Sourdough Troubleshooting Tool
Not sure what went wrong with your bake? Select the issue you’re seeing, answer a few quick questions, and we’ll help identify the most likely cause and what to adjust next time.
The Most Common Causes of Sourdough Problems
Underproofed vs Overproofed
Most sourdough problems can be traced back to fermentation.
Underproofed dough often produces:
- Dense crumb
- Tight texture
- Poor oven spring
- Large tunnels
Overproofed dough often produces:
- Flat loaves
- Weak structure
- Excessive spreading
- Poor scoring
Learning to judge the dough—not the clock—is one of the biggest breakthroughs in sourdough baking.

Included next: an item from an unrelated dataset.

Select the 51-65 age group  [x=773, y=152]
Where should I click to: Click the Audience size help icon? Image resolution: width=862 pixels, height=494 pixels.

Not Every Gummy Loaf Is Underbaked
A gummy crumb can come from several different causes:
- Cutting too early
- Underproofing
- Excessive hydration
- Insufficient baking time
That's why diagnosing the symptom alone isn't enough. The surrounding clues matter too.
Steam Matters More Than Most Bakers Think
Steam helps delay crust formation during the first stage of baking.
Without enough steam, bread often:
- Expands less
- Scores poorly
- Develops a thicker crust
A covered Dutch oven or bread oven is the simplest way to create a steam-rich baking environment at home.
One Change at a Time
When troubleshooting sourdough, avoid changing everything at once.
If a loaf turns out poorly:
- Keep the same recipe
- Adjust one variable
- Bake again
Small adjustments are much easier to evaluate than completely changing your process.